====== Material for this exercise

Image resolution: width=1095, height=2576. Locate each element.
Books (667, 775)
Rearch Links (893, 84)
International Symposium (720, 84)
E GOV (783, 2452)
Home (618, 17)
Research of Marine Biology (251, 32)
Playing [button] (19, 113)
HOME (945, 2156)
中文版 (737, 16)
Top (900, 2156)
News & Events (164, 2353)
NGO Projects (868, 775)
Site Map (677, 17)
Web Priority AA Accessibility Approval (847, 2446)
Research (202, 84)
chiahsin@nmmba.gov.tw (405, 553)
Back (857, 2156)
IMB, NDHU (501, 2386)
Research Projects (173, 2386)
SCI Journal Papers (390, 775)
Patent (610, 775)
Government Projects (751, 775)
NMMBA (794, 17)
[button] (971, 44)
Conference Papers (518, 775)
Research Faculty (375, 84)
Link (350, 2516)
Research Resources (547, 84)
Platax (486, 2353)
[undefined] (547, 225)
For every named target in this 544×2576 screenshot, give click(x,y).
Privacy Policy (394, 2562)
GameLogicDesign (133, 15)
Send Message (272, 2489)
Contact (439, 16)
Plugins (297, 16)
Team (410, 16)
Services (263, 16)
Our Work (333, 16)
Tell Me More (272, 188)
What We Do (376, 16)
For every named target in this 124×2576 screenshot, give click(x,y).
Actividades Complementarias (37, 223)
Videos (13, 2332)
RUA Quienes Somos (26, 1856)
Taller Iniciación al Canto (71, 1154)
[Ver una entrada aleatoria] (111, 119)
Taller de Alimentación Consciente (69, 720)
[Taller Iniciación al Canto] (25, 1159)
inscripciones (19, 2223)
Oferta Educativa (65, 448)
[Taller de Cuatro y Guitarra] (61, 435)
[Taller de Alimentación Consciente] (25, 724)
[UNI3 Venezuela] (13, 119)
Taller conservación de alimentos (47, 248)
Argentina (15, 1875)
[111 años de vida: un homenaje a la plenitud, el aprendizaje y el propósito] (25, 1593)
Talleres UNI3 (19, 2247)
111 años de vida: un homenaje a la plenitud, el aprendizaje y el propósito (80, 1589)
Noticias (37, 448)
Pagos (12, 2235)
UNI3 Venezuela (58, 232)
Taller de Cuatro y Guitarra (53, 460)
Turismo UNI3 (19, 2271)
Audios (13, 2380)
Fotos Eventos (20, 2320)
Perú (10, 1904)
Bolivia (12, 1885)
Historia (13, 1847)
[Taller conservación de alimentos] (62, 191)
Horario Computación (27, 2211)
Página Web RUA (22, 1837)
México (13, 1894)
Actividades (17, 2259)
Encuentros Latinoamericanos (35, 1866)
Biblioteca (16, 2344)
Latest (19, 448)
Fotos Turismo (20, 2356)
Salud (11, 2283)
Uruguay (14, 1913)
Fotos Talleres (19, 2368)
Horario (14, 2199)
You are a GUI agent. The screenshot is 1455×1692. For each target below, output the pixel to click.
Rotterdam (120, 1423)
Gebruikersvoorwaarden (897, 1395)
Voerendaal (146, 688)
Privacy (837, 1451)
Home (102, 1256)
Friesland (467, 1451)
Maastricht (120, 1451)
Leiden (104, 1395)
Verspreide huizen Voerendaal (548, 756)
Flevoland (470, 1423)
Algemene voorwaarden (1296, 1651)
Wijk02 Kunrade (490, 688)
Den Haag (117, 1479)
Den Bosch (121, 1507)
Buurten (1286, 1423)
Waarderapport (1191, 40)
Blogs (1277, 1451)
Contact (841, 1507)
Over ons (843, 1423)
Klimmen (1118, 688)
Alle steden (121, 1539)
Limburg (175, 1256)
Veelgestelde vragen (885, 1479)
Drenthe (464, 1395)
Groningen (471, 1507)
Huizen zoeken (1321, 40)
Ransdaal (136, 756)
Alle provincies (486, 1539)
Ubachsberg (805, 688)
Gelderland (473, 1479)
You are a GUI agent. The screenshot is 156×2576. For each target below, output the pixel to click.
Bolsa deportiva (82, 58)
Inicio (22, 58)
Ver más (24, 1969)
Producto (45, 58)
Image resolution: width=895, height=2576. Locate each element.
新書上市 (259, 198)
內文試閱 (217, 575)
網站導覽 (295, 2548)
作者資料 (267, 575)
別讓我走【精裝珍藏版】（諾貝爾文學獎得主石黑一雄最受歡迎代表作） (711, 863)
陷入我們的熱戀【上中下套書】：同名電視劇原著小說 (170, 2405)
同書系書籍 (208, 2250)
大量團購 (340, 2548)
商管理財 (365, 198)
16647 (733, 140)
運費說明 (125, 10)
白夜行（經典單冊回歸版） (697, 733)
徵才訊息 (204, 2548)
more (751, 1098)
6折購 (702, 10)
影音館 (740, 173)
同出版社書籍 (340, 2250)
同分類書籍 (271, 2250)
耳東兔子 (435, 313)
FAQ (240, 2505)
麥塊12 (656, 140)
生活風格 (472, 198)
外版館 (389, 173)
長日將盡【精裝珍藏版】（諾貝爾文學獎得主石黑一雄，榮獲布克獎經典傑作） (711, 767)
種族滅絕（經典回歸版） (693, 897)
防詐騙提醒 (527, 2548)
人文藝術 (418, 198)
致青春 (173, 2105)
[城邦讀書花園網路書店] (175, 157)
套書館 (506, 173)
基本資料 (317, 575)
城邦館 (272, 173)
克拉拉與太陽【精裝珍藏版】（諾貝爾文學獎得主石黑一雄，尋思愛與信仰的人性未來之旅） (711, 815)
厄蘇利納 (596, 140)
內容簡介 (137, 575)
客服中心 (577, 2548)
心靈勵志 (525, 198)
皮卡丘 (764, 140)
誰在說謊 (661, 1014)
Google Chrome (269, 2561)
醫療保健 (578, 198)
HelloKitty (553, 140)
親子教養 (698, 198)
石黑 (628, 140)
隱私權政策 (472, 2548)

============

Goal of the exercise:
Please give back exactly the lines of this listing beginning at the line with "Encuentros Latinoamericanos (35, 1866)" and ending with the line with "Contact (841, 1507)", both included, and nothing else.

Response below:
Encuentros Latinoamericanos (35, 1866)
Biblioteca (16, 2344)
Latest (19, 448)
Fotos Turismo (20, 2356)
Salud (11, 2283)
Uruguay (14, 1913)
Fotos Talleres (19, 2368)
Horario (14, 2199)
You are a GUI agent. The screenshot is 1455×1692. For each target below, output the pixel to click.
Rotterdam (120, 1423)
Gebruikersvoorwaarden (897, 1395)
Voerendaal (146, 688)
Privacy (837, 1451)
Home (102, 1256)
Friesland (467, 1451)
Maastricht (120, 1451)
Leiden (104, 1395)
Verspreide huizen Voerendaal (548, 756)
Flevoland (470, 1423)
Algemene voorwaarden (1296, 1651)
Wijk02 Kunrade (490, 688)
Den Haag (117, 1479)
Den Bosch (121, 1507)
Buurten (1286, 1423)
Waarderapport (1191, 40)
Blogs (1277, 1451)
Contact (841, 1507)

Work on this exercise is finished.